Quand les rêves s’effacent dans le silence du salon

— Mamie, tu peux baisser la télé ? J’essaie de réviser !
La voix de Camille, ma petite-fille, me ramène brutalement à la réalité. Je baisse le volume, un peu honteuse d’avoir laissé le documentaire sur Édith Piaf résonner trop fort dans le salon. Je la regarde, penchée sur ses cahiers, les écouteurs vissés sur les oreilles. Elle ne sait pas. Elle ne sait rien de moi, de celle que j’étais avant d’être « Mamie ».

Je m’appelle Solange. J’ai soixante-douze ans et j’habite toujours dans ce même appartement HLM à Créteil où j’ai grandi. Les murs ont changé de couleur, les voisins aussi, mais l’odeur de la soupe aux poireaux flotte encore certains soirs dans la cage d’escalier.

Quand j’étais petite, je rêvais de scène. Je montais sur une chaise devant le miroir du couloir, une brosse à cheveux en guise de micro. Je chantais « La Vie en rose » à tue-tête, persuadée que le monde entier m’écoutait. Ma mère râlait :
— Solange, arrête ton cirque ! On n’est pas au cabaret ici !
Mais mon père souriait en coin, et parfois, il me glissait une pièce de cinq francs pour que je lui chante « Padam Padam ».

À l’école, j’étais la fille discrète, celle qui n’osait pas lever la main mais qui chantait toujours juste à la chorale. Mon institutrice, Madame Lefèvre, m’avait prise en affection. Un jour, elle a dit à ma mère :
— Votre fille a une voix en or. Il faudrait l’inscrire au conservatoire.
Ma mère a haussé les épaules :
— On n’a pas les moyens pour ces bêtises. Qu’elle apprenne un vrai métier, ça lui servira plus tard.

J’ai obéi. J’ai passé un CAP de secrétariat. Mais le soir, quand tout le monde dormait, je chantais doucement dans ma chambre, pour ne réveiller personne… sauf mes rêves.

À dix-huit ans, j’ai rencontré Paul lors d’un bal populaire à la mairie. Il sentait la lavande et portait des chemises repassées par sa mère. Il m’a fait danser toute la nuit sur « Je t’appartiens » de Gilbert Bécaud. Il m’a dit :
— Tu as une voix magnifique, Solange. Tu devrais chanter devant du monde.
J’ai ri, gênée. Mais au fond de moi, j’y croyais encore un peu.

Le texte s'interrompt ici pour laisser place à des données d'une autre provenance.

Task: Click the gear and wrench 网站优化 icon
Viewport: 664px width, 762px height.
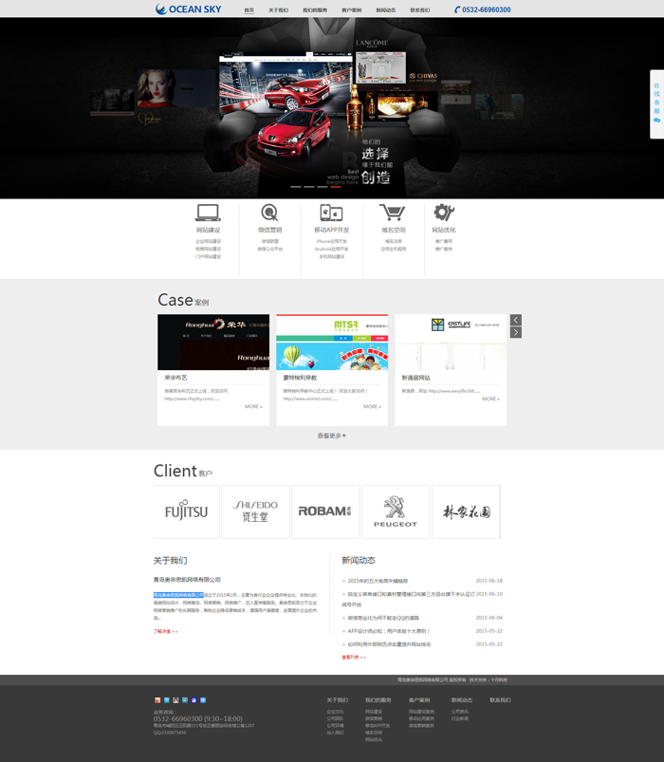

On s’est mariés deux ans plus tard. J’ai eu deux enfants, Luc et Isabelle. Paul travaillait à l’usine Renault de Boulogne-Billancourt ; moi, je faisais des ménages chez les voisins pour arrondir les fins de mois. Le soir, après le dîner, je chantais pour mes enfants. Luc adorait « L’Hymne à l’amour », Isabelle préférait « Douce France ». C’était nos petits moments à nous.

Mais la vie n’est pas une chanson douce. Paul a perdu son travail après un plan social. Il est devenu irritable, silencieux. J’ai pris plus d’heures de ménage. Les disputes ont commencé — pour un rien, pour tout.

Un soir d’hiver, alors que je fredonnais en préparant la soupe, Paul a claqué la porte du salon :
— Tu peux arrêter avec tes chansons à la noix ? On n’est pas chez les saltimbanques ici !
J’ai baissé la tête et j’ai continué à éplucher mes pommes de terre en silence.

Les années ont passé. Luc est parti faire ses études à Lyon ; Isabelle s’est mariée jeune avec un garçon du quartier. J’ai continué à travailler, à m’occuper de Paul qui tombait malade, puis à veiller sur mes petits-enfants quand ils venaient le mercredi.

La musique s’est faite rare dans ma vie. Je chantais parfois sous la douche ou en étendant le linge sur le balcon — mais jamais devant les autres. J’avais rangé mes rêves dans une boîte à chaussures au fond du placard.

Aujourd’hui, Camille a seize ans. Elle écoute du rap sur son téléphone et soupire quand je lui propose d’écouter Charles Aznavour ou Barbara.
— C’est ringard, Mamie…
Je souris tristement.

Ce matin-là, alors qu’elle partait au lycée, elle a laissé tomber son cahier de musique sur le sol du couloir. En ramassant les feuilles éparpillées, j’ai vu qu’elle devait préparer une chanson pour son cours d’éducation musicale.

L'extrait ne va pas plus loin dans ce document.